#### Exercise brief:
Provide the data again in its entirety, exactly as given.

#### Collected data entries:
*-*-*
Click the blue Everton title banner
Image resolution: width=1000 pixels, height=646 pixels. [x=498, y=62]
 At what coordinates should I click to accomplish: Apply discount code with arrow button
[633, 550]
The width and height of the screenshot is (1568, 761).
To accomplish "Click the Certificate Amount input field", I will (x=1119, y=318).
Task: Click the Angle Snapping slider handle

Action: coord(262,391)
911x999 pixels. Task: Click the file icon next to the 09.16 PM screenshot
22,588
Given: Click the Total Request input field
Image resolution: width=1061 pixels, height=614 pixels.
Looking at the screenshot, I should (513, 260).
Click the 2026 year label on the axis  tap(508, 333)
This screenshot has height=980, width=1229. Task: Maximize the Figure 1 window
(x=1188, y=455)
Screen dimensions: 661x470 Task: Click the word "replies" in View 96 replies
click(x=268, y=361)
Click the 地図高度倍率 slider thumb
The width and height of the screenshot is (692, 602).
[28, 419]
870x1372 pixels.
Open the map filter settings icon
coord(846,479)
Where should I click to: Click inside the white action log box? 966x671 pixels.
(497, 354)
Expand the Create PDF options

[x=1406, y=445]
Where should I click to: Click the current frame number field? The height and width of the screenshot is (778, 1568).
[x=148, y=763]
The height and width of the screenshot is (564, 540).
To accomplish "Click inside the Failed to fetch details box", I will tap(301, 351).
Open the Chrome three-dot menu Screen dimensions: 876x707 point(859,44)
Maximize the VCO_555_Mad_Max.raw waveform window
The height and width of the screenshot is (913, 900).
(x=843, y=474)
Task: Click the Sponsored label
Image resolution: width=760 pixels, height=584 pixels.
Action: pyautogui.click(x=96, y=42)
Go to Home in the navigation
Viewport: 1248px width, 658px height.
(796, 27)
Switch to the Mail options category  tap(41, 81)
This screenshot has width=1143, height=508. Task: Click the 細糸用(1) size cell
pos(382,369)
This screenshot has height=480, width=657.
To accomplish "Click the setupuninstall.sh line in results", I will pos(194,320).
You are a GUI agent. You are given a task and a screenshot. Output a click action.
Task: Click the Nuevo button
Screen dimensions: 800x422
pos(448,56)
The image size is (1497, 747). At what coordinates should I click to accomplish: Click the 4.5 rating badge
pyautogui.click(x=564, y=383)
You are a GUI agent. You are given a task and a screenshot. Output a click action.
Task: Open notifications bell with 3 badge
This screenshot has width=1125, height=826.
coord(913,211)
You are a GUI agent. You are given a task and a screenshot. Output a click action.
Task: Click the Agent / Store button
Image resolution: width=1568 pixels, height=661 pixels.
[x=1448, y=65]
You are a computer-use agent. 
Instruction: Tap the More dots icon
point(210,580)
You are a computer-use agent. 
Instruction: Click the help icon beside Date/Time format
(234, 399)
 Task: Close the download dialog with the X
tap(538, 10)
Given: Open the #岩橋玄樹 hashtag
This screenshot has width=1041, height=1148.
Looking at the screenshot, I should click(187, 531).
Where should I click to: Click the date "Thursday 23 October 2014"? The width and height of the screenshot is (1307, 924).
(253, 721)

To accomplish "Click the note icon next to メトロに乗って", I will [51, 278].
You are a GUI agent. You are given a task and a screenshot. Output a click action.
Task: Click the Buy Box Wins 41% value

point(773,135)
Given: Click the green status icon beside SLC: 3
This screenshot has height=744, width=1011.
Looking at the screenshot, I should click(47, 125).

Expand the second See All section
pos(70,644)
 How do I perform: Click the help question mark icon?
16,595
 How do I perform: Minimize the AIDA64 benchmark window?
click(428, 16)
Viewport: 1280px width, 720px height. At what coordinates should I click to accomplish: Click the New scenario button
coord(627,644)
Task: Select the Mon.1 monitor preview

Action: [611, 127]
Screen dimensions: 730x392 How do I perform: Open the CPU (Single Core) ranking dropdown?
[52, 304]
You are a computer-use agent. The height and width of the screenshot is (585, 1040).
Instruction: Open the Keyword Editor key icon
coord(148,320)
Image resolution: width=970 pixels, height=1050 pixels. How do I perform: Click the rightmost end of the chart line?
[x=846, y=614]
*-*-*
#### Solution to this exercise:
Click the blue Everton title banner
Image resolution: width=1000 pixels, height=646 pixels. [x=498, y=62]
 At what coordinates should I click to accomplish: Apply discount code with arrow button
[633, 550]
The width and height of the screenshot is (1568, 761).
To accomplish "Click the Certificate Amount input field", I will (x=1119, y=318).
Task: Click the Angle Snapping slider handle

Action: coord(262,391)
911x999 pixels. Task: Click the file icon next to the 09.16 PM screenshot
22,588
Given: Click the Total Request input field
Image resolution: width=1061 pixels, height=614 pixels.
Looking at the screenshot, I should (513, 260).
Click the 2026 year label on the axis  tap(508, 333)
This screenshot has height=980, width=1229. Task: Maximize the Figure 1 window
(x=1188, y=455)
Screen dimensions: 661x470 Task: Click the word "replies" in View 96 replies
click(x=268, y=361)
Click the 地図高度倍率 slider thumb
The width and height of the screenshot is (692, 602).
[28, 419]
870x1372 pixels.
Open the map filter settings icon
coord(846,479)
Where should I click to: Click inside the white action log box? 966x671 pixels.
(497, 354)
Expand the Create PDF options

[x=1406, y=445]
Where should I click to: Click the current frame number field? The height and width of the screenshot is (778, 1568).
[x=148, y=763]
The height and width of the screenshot is (564, 540).
To accomplish "Click inside the Failed to fetch details box", I will tap(301, 351).
Open the Chrome three-dot menu Screen dimensions: 876x707 point(859,44)
Maximize the VCO_555_Mad_Max.raw waveform window
The height and width of the screenshot is (913, 900).
(x=843, y=474)
Task: Click the Sponsored label
Image resolution: width=760 pixels, height=584 pixels.
Action: pyautogui.click(x=96, y=42)
Go to Home in the navigation
Viewport: 1248px width, 658px height.
(796, 27)
Switch to the Mail options category  tap(41, 81)
This screenshot has width=1143, height=508. Task: Click the 細糸用(1) size cell
pos(382,369)
This screenshot has height=480, width=657.
To accomplish "Click the setupuninstall.sh line in results", I will pos(194,320).
You are a GUI agent. You are given a task and a screenshot. Output a click action.
Task: Click the Nuevo button
Screen dimensions: 800x422
pos(448,56)
The image size is (1497, 747). At what coordinates should I click to accomplish: Click the 4.5 rating badge
pyautogui.click(x=564, y=383)
You are a GUI agent. You are given a task and a screenshot. Output a click action.
Task: Open notifications bell with 3 badge
This screenshot has width=1125, height=826.
coord(913,211)
You are a GUI agent. You are given a task and a screenshot. Output a click action.
Task: Click the Agent / Store button
Image resolution: width=1568 pixels, height=661 pixels.
[x=1448, y=65]
You are a computer-use agent. 
Instruction: Tap the More dots icon
point(210,580)
You are a computer-use agent. 
Instruction: Click the help icon beside Date/Time format
(234, 399)
 Task: Close the download dialog with the X
tap(538, 10)
Given: Open the #岩橋玄樹 hashtag
This screenshot has width=1041, height=1148.
Looking at the screenshot, I should click(187, 531).
Where should I click to: Click the date "Thursday 23 October 2014"? The width and height of the screenshot is (1307, 924).
(253, 721)

To accomplish "Click the note icon next to メトロに乗って", I will [51, 278].
You are a GUI agent. You are given a task and a screenshot. Output a click action.
Task: Click the Buy Box Wins 41% value

point(773,135)
Given: Click the green status icon beside SLC: 3
This screenshot has height=744, width=1011.
Looking at the screenshot, I should click(47, 125).

Expand the second See All section
pos(70,644)
 How do I perform: Click the help question mark icon?
16,595
 How do I perform: Minimize the AIDA64 benchmark window?
click(428, 16)
Viewport: 1280px width, 720px height. At what coordinates should I click to accomplish: Click the New scenario button
coord(627,644)
Task: Select the Mon.1 monitor preview

Action: [611, 127]
Screen dimensions: 730x392 How do I perform: Open the CPU (Single Core) ranking dropdown?
[52, 304]
You are a computer-use agent. The height and width of the screenshot is (585, 1040).
Instruction: Open the Keyword Editor key icon
coord(148,320)
Image resolution: width=970 pixels, height=1050 pixels. How do I perform: Click the rightmost end of the chart line?
[x=846, y=614]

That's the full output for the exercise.